Friday, 25 November 2011

Super natural Shropshire... Gone to Earth (1950)

Michael Powell’s cinematographer, Christopher Challis, described Gone to Earth as "one of the most beautiful films ever to be shot of the English countryside". This is hard to deny as the director brought his unique sense of cinema to the depiction of the rolling hills of Shropshire near the border of England and Wales.

What he had done for Scotland in I Know Where I’m Going, the hebridean islands in The Edge of the World and to north Wales in the early film The Phantom Light, Powell brought to Shropshire. He created a heightened sense of the real through cinematography, painstaking location selection and expertly eerie sound recording.

The use of sound in P&P films played a crucial part in the creation of mood. With studio recorded sound mixed with on site recordings there is often dead silence punctuating the dialogue interrupted by almost over-amplified moments. It’s almost as if they used the limitations of audio recording to create a sense of expectation and the tension of still moments before something major is bound to happen.

Jennifer Jones recites a magical incantation as she pledges herself to her fateful course of action. She wants to hear the faerie music and, suddenly through soft gusts of wind is carried the mysterious sound of a harp. The camera cuts away to reveal her father playing someway off, but she believes the coincidence and makes no attempt to rationalise the moment. This is what Powell and Pressburger expect of us too…just believe and lose yourself.

Jones plays Hazel Woodus, a pure being of nature and as wild as the fox she keeps as a pet. She sings with a frail beauty that emphasises her purity and runs barefoot and wild through the hills - pure "jam" as one of the admiring locals calls her.

David Farrar is the epitome of rugged English masculinity playing the dis-likable rogue, John 'Jack' Reddin. He encounters Hazel late one rainy day and quickly decides that "she'll do". He knows what he wants and lures the innocent towards the decadence of his decaying manor house. At the same time, the newly arrived priest, Edward Marston played by the superb Cyril Cusack, also takes a more worshipful fancy to the pursued.

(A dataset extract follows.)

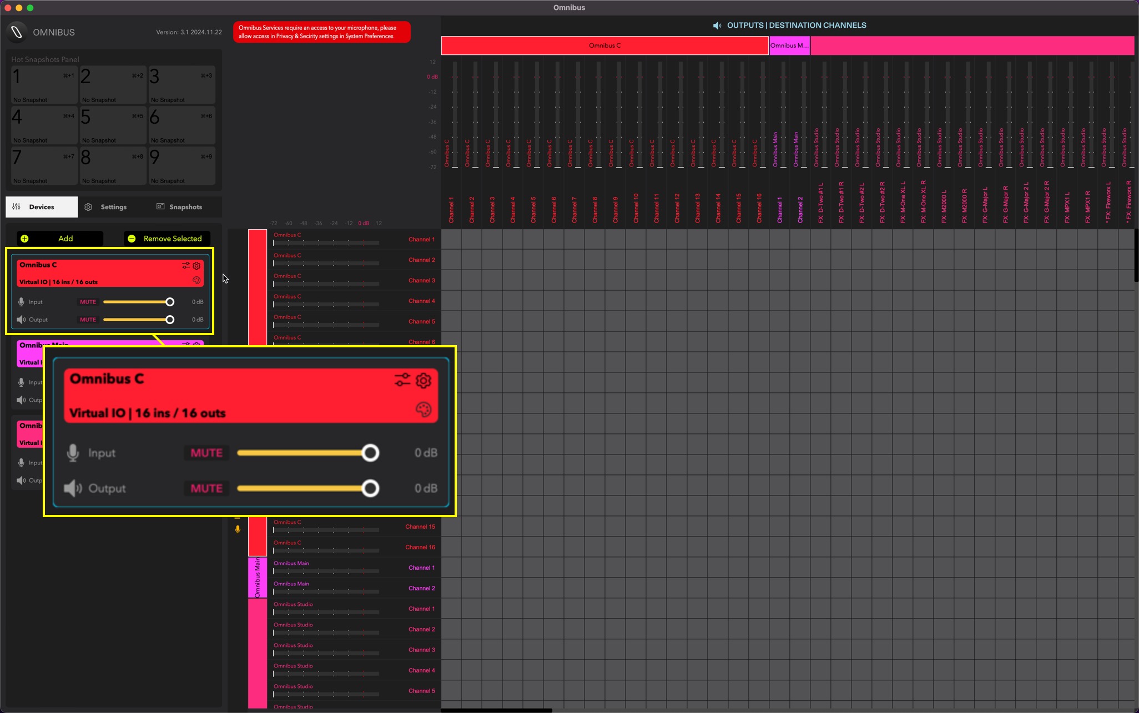Viewport: 1139px width, 713px height.
Task: Click the outputs speaker icon in header
Action: 717,26
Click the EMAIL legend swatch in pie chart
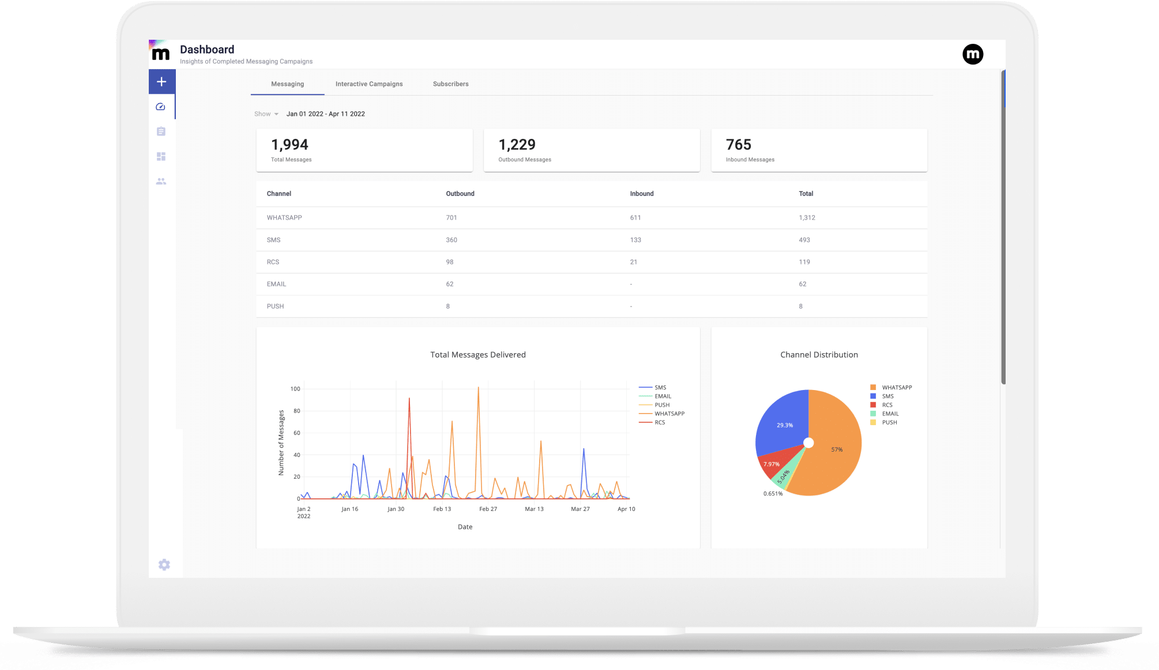Viewport: 1159px width, 670px height. (x=873, y=414)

Hazel is torn between the two but marries the cleric only to find the draw of wild Jack too much to resist. She follows her base instinct and runs to his home only to be followed by Edward who is willing to risk reputation to be with her. Torn between the two extremes, is there any way Hazel can find peace - to strike a balance between nature and (a) man?
There's great support from a host of British character actors - especially Hugh Griffith and Anton Knight - along with a village full of actual villagers: funny how you can always tell! Jennifer Jones is simply outstanding. Her rural accent may be variable but it doesn't matter, she has the look and the ability to make us fall for this character. She is true to her self and in the end loves nature more than man. As Powell later wrote: "What a beautiful woman, great-hearted girl, inspired actress, restless soul!"

The film was controversial on a number of levels. Powell struggled to find a dog pack as the film was seen to be anti-hunting (it's far more complex than that) whilst producer David O. Selznick, upset by a perceived lack of screen time for Jones, his then girlfriend, had the film re-cut and retitled as The Wild Heart.

Unfortunately Gone to Earth has gotten rather collectable - I hadn't realized, sorry! - but is still available at inflated prices from Amazon. Not as powerful as the very best Archers films it is still a top quality production with many of the hallmarks of their glory years: the very best and most consistent partnership in British film history. Hopefully a re-release isn't far away.